Jon Lamb
Hometown:
Granville, Ohio
Undergraduate Degree:
BS Plant Genetics and Breeding, Brigham Young University, Utah
Additional Degrees:
Ph.D in Biology, University of Missouri
Postdoctoral Experience:
Texas A&M University, College Station
Research Synopsis:
Double-strand breaks (DSBs) which occur from DNA damage are repaired by several distinct pathways in eukaryotic cells, including mechanisms that lead to chromosome rearrangements or deletions. These mechanisms include homologous recombination (HR), non-homologous end joining (NHEJ), and de novo telomere formation (DNTF). These various repair systems compete for access to broken chromosome ends. Much is known about HR and NHEJ DNA repair mechanisms but DNTF has not been extensively studied in higher eukaryotes. However, DNTF is a common occurrence in cancer cells where genome instability leads to gross chromosomal rearrangements.
My work in the Shippen lab includes developing a system to cause DNTF in order to study the genetic requirements of this process. One approach to inducing DNTF is to transform plants with a transgene containing a telomere repeat array. When the transgene is integrated into the genome, the telomere repeat array can become a telomere. If this happens, the rest of the chromosome distal to the integration site is lost and a truncated chromosome is produced. Pierre Kobrossly, an undergraduate worker in the lab, and myself have recovered several truncated chromosomes resulting form DNTF. We have found that more than 20% of lines transformed with the telomere repeat array contain DNTF events. We are currently characterizing several of the truncation events and are developing high throughput methods to screen for DNTF events.
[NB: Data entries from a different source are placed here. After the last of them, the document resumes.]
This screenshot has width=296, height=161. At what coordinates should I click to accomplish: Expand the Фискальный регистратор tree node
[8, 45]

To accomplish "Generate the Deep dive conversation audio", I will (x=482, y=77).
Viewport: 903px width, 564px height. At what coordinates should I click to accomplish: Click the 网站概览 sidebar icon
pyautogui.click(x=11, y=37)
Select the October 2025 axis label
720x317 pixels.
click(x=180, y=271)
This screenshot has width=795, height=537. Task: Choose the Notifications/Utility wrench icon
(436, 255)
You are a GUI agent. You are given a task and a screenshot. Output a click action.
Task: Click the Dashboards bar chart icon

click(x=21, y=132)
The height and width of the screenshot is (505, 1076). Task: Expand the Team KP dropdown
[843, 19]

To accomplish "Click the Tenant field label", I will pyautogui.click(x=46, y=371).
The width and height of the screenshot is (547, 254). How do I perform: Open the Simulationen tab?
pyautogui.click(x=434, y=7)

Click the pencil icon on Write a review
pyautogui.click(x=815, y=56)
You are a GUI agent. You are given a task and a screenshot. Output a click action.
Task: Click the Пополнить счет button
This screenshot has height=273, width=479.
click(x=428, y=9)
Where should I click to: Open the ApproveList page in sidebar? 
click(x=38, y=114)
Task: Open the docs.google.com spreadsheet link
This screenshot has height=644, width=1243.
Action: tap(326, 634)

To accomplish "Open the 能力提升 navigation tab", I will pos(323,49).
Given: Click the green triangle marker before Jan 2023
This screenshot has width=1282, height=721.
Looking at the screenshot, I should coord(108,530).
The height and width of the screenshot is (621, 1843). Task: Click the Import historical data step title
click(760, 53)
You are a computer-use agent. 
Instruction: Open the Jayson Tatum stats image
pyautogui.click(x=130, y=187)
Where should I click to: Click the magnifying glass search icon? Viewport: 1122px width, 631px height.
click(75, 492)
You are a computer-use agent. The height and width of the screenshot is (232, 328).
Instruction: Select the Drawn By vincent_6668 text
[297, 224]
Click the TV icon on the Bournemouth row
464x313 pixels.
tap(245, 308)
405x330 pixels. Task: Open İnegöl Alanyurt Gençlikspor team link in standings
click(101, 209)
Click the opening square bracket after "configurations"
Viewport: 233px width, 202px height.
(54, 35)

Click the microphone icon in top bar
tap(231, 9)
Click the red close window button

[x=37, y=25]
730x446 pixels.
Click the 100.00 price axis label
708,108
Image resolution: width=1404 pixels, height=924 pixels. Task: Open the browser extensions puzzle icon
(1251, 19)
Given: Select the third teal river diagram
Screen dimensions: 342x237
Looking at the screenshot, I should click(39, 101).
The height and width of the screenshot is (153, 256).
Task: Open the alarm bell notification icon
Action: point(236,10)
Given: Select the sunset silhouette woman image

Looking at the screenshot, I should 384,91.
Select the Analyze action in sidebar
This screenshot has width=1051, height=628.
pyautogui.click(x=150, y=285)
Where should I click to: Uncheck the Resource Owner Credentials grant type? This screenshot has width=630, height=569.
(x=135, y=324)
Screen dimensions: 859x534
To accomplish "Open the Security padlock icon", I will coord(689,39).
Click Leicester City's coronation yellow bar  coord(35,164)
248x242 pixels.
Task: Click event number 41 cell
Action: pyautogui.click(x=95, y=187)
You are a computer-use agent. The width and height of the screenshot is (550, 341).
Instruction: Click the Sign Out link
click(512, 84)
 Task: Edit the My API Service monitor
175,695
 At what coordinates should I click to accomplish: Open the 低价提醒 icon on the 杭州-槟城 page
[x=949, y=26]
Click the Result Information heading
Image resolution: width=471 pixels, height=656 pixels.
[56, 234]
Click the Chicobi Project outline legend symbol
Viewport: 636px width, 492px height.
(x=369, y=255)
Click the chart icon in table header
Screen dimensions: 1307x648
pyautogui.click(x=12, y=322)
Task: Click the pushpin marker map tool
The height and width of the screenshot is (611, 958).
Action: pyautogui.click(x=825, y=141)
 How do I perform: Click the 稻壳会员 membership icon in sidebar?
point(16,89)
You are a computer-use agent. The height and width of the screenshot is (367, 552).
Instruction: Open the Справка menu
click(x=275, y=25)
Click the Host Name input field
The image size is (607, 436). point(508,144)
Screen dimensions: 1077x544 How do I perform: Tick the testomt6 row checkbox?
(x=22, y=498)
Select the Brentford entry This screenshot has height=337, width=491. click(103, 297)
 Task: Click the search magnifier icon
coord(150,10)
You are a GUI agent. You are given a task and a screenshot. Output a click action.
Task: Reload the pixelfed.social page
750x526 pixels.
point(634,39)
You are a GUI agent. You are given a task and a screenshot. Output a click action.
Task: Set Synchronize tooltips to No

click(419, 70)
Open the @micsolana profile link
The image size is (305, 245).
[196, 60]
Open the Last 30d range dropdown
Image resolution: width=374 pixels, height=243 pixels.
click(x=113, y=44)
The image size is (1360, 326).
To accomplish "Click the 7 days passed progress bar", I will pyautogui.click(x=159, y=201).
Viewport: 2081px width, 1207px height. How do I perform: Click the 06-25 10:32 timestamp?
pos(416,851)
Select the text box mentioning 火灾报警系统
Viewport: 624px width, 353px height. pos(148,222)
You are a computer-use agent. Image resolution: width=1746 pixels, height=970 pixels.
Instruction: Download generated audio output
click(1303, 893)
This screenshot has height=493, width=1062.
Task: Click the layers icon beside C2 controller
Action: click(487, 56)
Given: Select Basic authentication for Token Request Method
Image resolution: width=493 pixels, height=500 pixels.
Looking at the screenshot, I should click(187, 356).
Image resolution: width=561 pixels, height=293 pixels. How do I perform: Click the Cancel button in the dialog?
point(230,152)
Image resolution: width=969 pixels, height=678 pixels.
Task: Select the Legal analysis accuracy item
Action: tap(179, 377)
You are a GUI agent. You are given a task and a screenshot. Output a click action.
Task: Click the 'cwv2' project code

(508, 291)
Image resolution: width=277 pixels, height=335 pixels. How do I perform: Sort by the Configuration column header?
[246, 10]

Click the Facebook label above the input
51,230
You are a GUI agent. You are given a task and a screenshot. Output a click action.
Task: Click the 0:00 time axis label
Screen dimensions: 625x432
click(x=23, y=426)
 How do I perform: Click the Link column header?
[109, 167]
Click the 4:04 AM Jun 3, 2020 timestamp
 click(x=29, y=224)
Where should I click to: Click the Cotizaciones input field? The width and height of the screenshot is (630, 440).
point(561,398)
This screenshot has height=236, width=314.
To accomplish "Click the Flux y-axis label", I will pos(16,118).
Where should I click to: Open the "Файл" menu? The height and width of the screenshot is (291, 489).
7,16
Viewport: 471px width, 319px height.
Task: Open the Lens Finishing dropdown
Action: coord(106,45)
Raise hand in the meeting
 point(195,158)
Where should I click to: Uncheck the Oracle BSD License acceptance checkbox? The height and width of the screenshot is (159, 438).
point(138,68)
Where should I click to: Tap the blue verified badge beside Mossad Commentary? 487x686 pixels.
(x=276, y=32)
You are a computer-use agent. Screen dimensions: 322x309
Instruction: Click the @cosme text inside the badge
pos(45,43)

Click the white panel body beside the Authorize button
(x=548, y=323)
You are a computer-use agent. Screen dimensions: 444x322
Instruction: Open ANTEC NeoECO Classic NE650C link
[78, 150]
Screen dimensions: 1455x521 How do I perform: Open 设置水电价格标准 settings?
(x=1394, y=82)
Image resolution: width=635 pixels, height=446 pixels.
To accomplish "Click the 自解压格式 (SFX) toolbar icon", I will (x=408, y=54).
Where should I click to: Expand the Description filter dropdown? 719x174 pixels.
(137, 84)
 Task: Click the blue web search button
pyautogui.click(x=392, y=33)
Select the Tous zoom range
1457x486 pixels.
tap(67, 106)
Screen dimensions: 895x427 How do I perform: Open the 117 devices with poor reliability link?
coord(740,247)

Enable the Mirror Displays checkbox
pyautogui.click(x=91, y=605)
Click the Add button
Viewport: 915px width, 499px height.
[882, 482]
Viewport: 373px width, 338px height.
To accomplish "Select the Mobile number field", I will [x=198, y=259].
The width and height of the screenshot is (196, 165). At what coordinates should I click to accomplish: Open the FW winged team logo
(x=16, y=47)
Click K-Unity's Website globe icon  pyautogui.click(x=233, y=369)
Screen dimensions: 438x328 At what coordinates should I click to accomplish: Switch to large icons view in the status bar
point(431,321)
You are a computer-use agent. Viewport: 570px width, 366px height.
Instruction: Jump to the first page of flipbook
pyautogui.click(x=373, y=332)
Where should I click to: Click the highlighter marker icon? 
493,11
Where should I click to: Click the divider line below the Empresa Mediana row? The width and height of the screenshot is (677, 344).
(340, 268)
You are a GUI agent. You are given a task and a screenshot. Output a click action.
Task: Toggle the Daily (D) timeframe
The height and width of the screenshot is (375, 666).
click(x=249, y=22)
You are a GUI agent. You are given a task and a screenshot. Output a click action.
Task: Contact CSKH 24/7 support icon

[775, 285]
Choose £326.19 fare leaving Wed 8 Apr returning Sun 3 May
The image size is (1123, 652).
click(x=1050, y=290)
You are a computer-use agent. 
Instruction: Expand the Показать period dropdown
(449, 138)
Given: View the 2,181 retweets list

Most chromosome deletions in Arabidopsis can not be transmitted through the gametophytic generation (the egg or pollen) so most chromosome truncation resulting form DNTF can not be recovered in a diploid organism. To overcome this difficulty, we transformed tetraploid plants so that the genetic buffering provided by the extra chromosome copies allows for recovery of DNTF products. To test the genetic requirements of DNTF, we will transform tetraploids with mutations in various genes involved in telomere maintenance. Then the frequency of DNTF events compared to a standard transgene insertion will be compared to wild-type levels. We will first transform plants that lack a functional telomerase to see if transgenic telomere repeat array mediated DNTF requires telomerase extension. We have also generated tetraploid lines with mutations in Lig4, a gene involved in double-strand break repair, and TBP1, a telomere double-strand binding protein. We predict that DNTF events will increase in frequency in the Lig4 background because other DNA repair pathways are less efficient. In the TBP1 background, the DNTF frequency is predicted to decrease. Additional tetraploid lines will be generated and transformed.